**Gestellte Aufgabe A**
Gib aus den Zeilen den Abschnitt samt Anfragen vollständig wieder. Er beginnt mit der Zeile, die „Where should I click to: Open“ enthält, und reicht bis zum Ende der Zeilen, beide Enden eingeschlossen. Multipliziere dabei jede Koordinate in den Antworten mit 1,65 und runde auf ganze Zahlen, wobei Hälften aufgerundet werden, und lass die Bilder weg.

=-=-=-=-=

Selbst Wikipedia erwähnt es in Einsteins Biografie nur in einem Satz: „Im Januar 1911 wurde er, wie Unterrichtsminister Stürgkh kundmachte, von Kaiser Franz Joseph I. zum ordentlichen Professor der theoretischen Physik an der K.k. deutschen Karl-Ferdinands-Universität Prag ernannt.“ Mehr nicht. Obwohl in diesem Satz jede Menge Brisanz steckt. In diesem Jahr 1911 sowieso. Aber das merkt man nur, wenn man sich wie der New Yorker Cartoonist Ken Krimstein tatsächlich mal intensiver mit diesem Prag-Aufenthalt Einsteins beschäftigt hat, mit Gravitation und einem gewissen Herrn Kafka.
Für einen Cartoonist sind die beiden Männer ein gefundenes Fressen. Was Einstein für die Physik ist, ist Kafka für die Literatur. Beide sind Genies der Relativität. Und für den besonderen Blick, der erst sichtbar macht, in was für einer verrückten Welt wir tatsächlich leben. Was die meisten Menschen gar nicht wissen wollen. Das sei hinzugefügt. Sie leben in ihrer zweidimensionalen Welt und merken nicht einmal, was für einem Mumpitz sie veranstalten. Immer stur drauflos.
Wie funktioniert die Welt?
Als Einstein im April 1911 mit seiner kleinen Familie in Prag ankam, war er noch nicht der berühmte Einstein, den wir heute mit der Relativitätstheorie verbinden. Sie fiel ihm auch nicht in den Schoß, sondern musste hart erarbeitet werden. Auch und gerade gegen die starren Denkgebäude seiner Disziplin. Und der härteste Brocken, der Einstein 1911 auf der Seele lag, war die Gravitation, die er irgendwie nicht in den klassischen Denkgebäuden von Raum und Zeit unterbekommen konnte.

=-=-=-=-=

**Gestellte Aufgabe B**
In welchem Monat und Jahr kam Einstein laut Seitentext mit seiner Familie in Prag an?

=-=-=-=-=

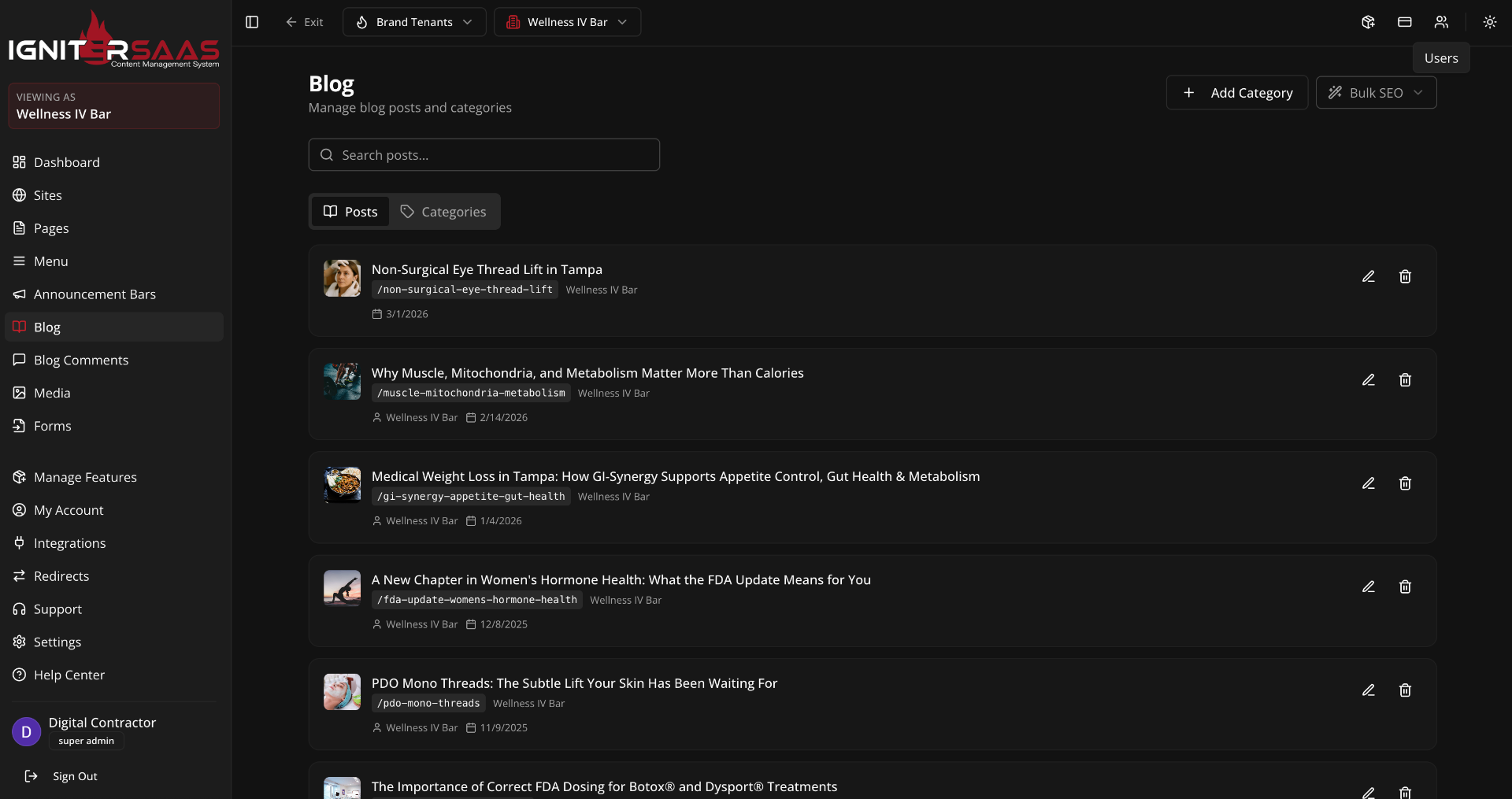This screenshot has height=799, width=1512.
Task: Sign Out of the account
Action: click(x=75, y=776)
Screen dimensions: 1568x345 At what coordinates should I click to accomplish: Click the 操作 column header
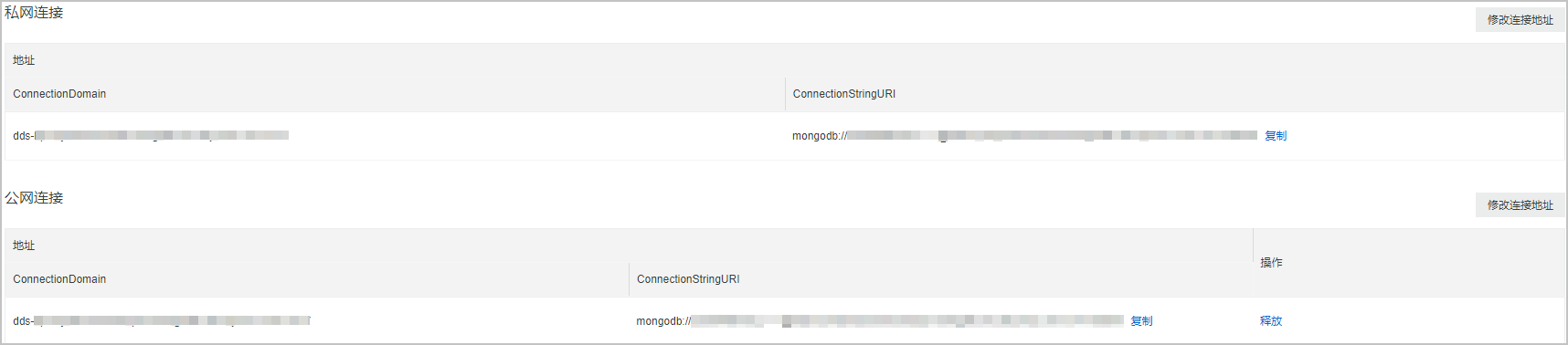point(1271,263)
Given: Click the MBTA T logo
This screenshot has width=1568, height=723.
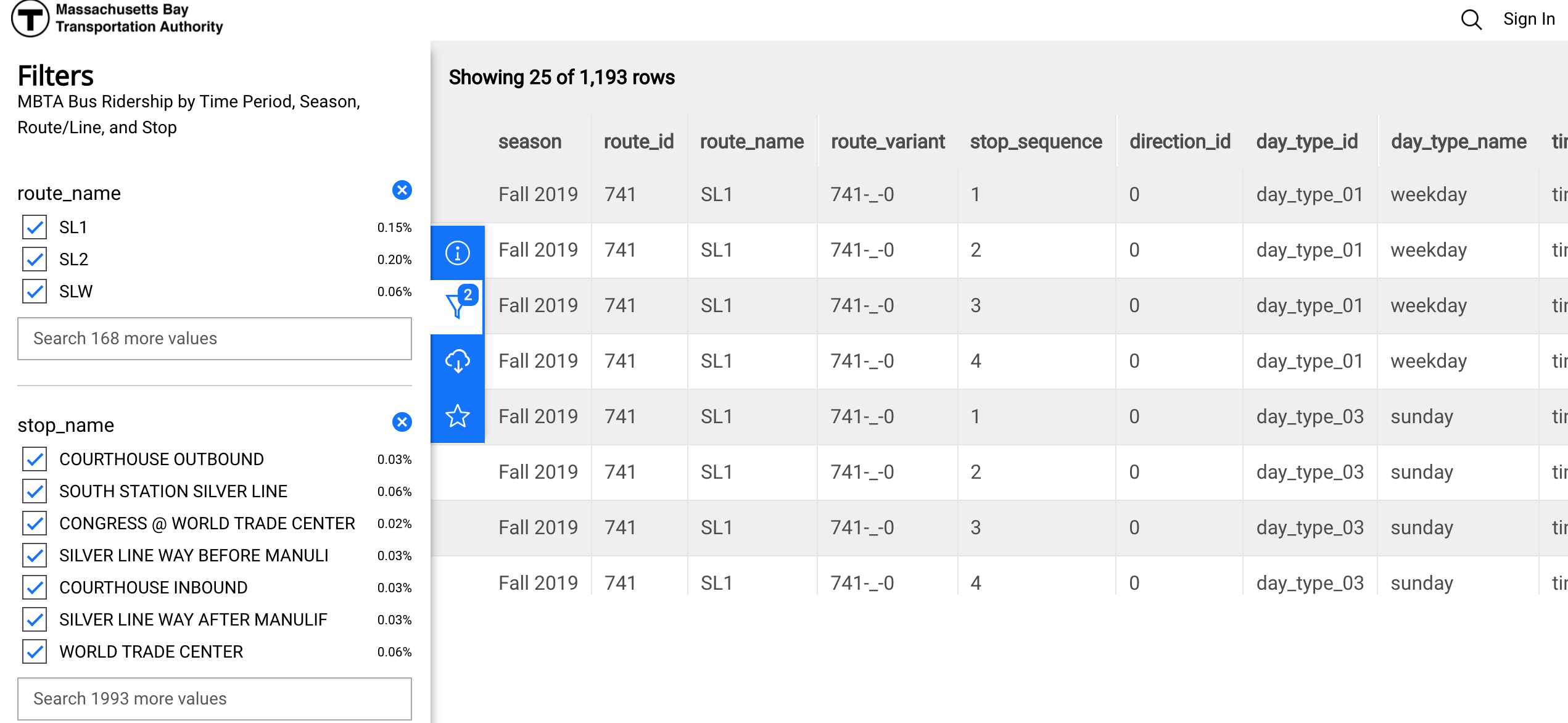Looking at the screenshot, I should (x=30, y=19).
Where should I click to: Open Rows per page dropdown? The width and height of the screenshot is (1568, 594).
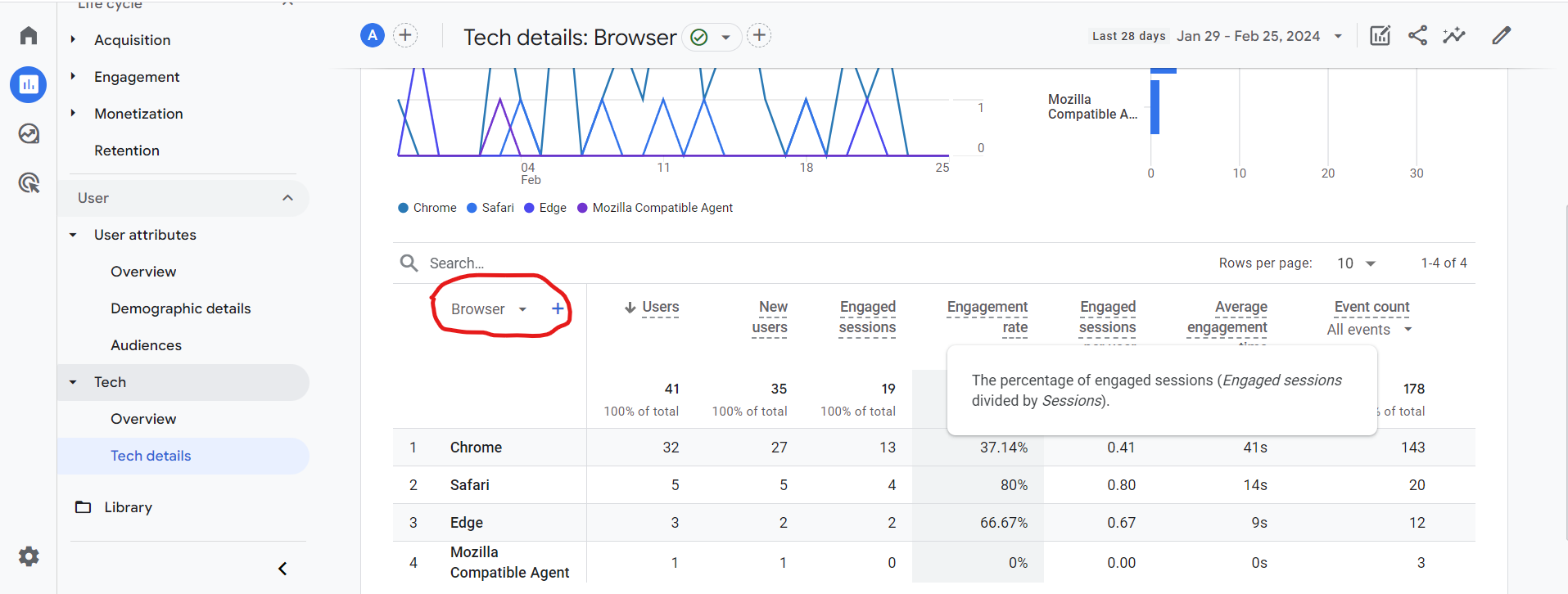(1356, 263)
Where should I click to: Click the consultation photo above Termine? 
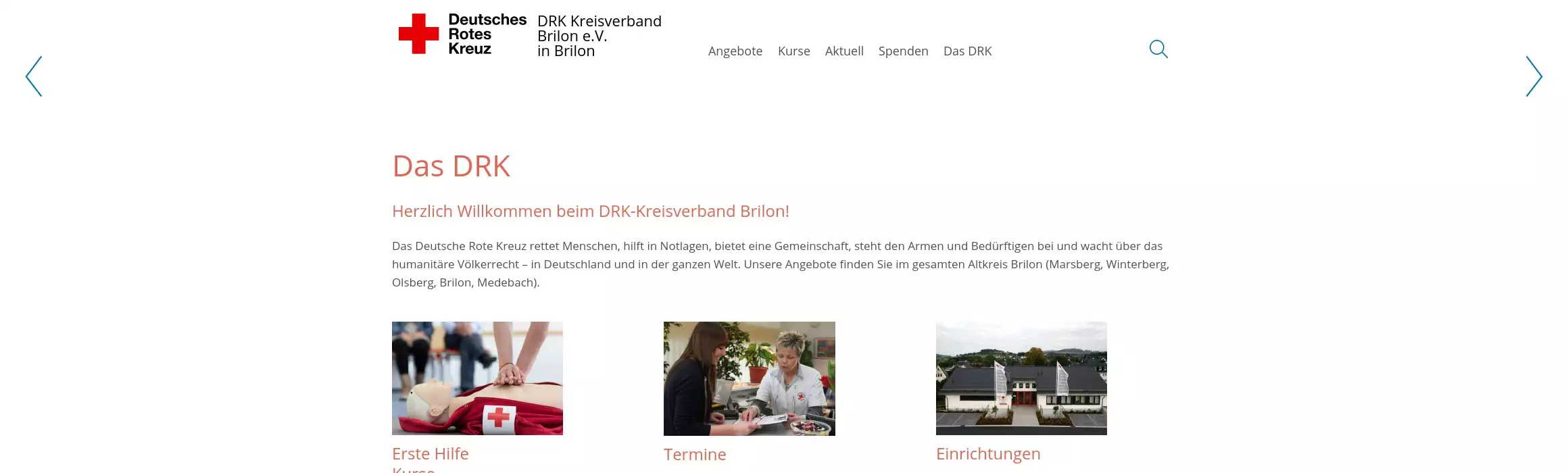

=-=-=-=-=

**Lösung A**
Where should I click to: Open Rows per page dropdown? The width and height of the screenshot is (1568, 594).
(2237, 434)
Where should I click to: Click the consultation photo above Termine? 

**Lösung B**
Im April 1911.